My son’s name on a laminated slip of paper had been moved to the yellow circle on the board, where everyone could see it. He felt both embarrassed by his mistake, and ashamed of being called out in front of his whole class. He was crying on the way home, after having to suck up his feelings at school, where he did not feel safe to express his emotions. I felt sad, and defeated for a moment about the system that endorses this model of behavior modification as a kinder, gentler way to get across what would have been done with a paddle in years prior. 

I pulled over the car. I turned around and spoke to my child. I told him that I was so sorry that that happened today. I told him that his teacher, who I loved, and he loved, and my daughter loved three years later, did what she thought she had to do, but that it did not mean anything about who he is. I don’t pretend to know what it is to have 24 kids and a bunch of direct instruction to get through. It does not sound easy. She did what she thought would help the class, but it did not mean he was in trouble with me. I said, “at home, you’re always ‘on green’”. 

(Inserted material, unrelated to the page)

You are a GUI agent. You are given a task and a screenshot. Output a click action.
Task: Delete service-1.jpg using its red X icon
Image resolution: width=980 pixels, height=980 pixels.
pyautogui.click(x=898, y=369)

This came up again, when my daughter was in the same class. She started, as my son had, by describing the behavior of other kids who had had their names moved to red or yellow in the first few weeks of school. She described them as “bad” because they “got on a color”. I argued with her, defended those other kids, the ones yelling curse words at the teacher, standing on desks, and whatever all she described, because as we know, kids do well when they can. I told her, that kid must have been having a really hard time to have done that. That must have been scary for him. I hope everything is okay for that kid. 

I do care about those other kids who I never met, but also, I wanted my own kids to hear that there is nothing they could do, nothing in this world, that would make me not love them. Nothing could get them “on red” with me. And that nothing those other kids could do would make me agree that they are bad kids. There are no bad kids. There are hurting kids, misunderstood kids, but not bad kids. No such thing. Bad guys are not real. 

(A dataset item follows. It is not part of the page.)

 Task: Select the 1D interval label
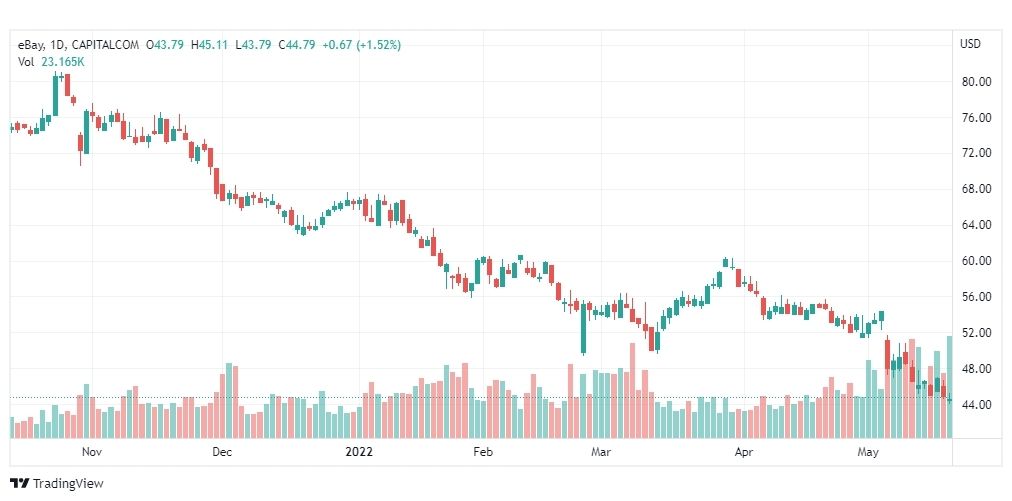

Bad guys are not real, I don’t think. There are just bad choices, some of them really bad choices that come with serious consequences. We have been laying the groundwork for this conversation not just since they started kindergarten, but since they learned about bad guys when they were two or three, and started playing superheroes and villans, or cops and robbers, to figure out what that word meant. Kids wonder a lot about bad guys around age three and four. They often worry that they will be put in jail, for doing things like pushing their brother, or throwing a shovel in anger. We talked then, at Cottage, about how that is not what is going to happen, that actions have consequences, but that adults are responsible for kids’ safety, and we would never let that happen. We talk in gradeschool, with the increased understanding and awareness that children have as they get older, with more nuance. I hear the communication behind the action I don’t like, in this case, putting a kid “on “yellow”. I translate: “Your teacher feels it is important for you all to be quiet during reading time. I bet it makes it hard for people to concentrate when there’s talking. Can you please do that for her?”

You and I know that kids who talk during reading time are not bad kids, but our kids don’t know that. We tell them. We make sure that the voice in their head affirms them, recognizes their humanity, and is generous enough to be polite when the teacher makes a request of them. We teach grace by giving grace. 

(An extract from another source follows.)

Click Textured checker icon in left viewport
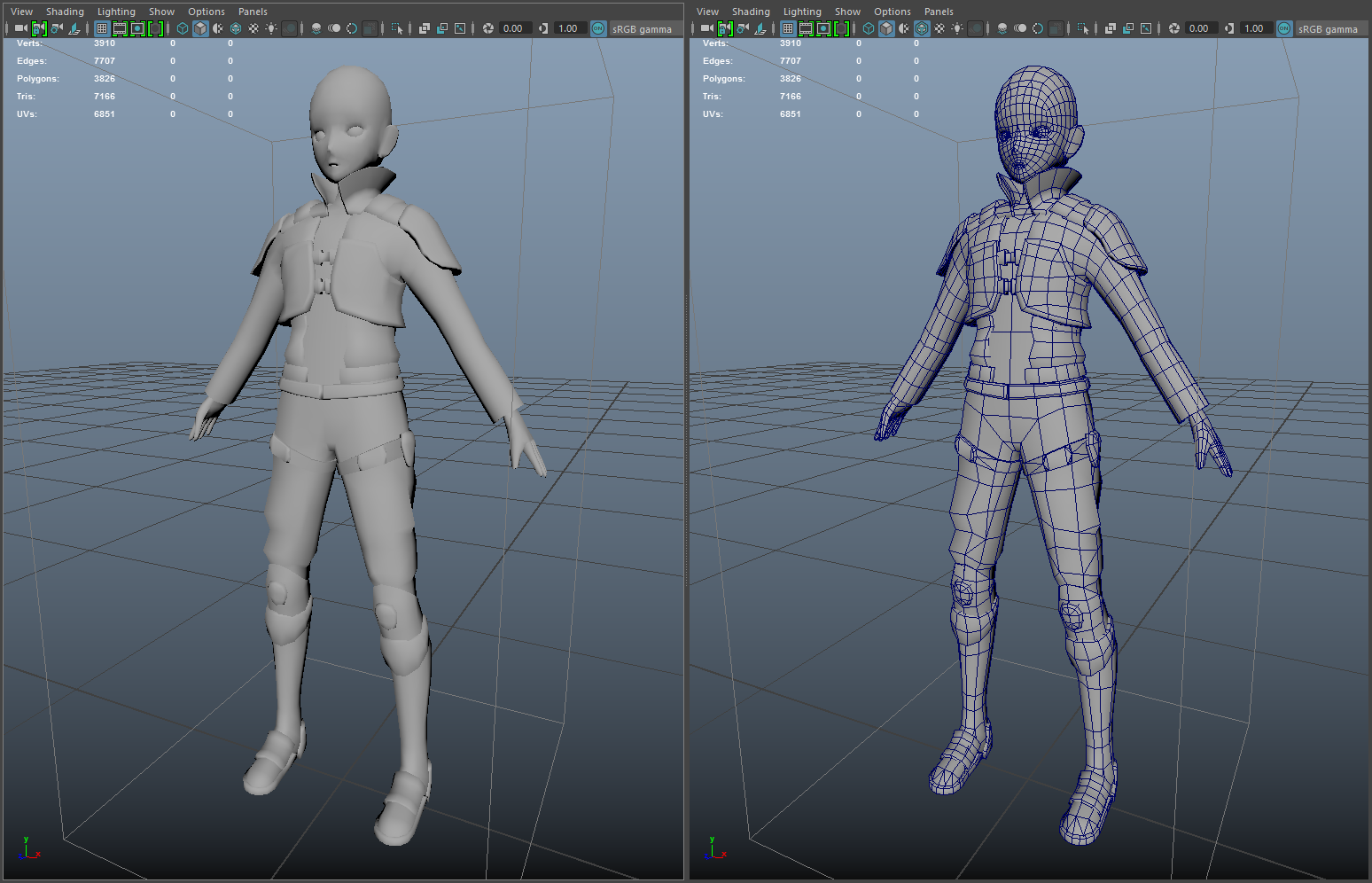The height and width of the screenshot is (883, 1372). point(253,28)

Further reading, for kids first grade and up: 

Sideways Stories from Wayside School  by Louis Sachar (and the two sequels)

https://www.amazon.com/Sideways-Stories-Wayside-School-Sachar/dp/0380731487

The genius of these far-out and a little bit unnerving books is that they take all the conventions of elementary school, that kids have acculturated, and turn them, well, sideways! There’s the kid who always has to write his name on the chalkboard under the word, “Discipline “. There are only a few playground balls, and some are better than others. Cafeteria food is frighteningly gross. And the teachers, well, you’ll have to read past the first part to get to nice Mrs. Jewls. My kids and I have read these many times now, and we are in hysterics every time. Happy reading!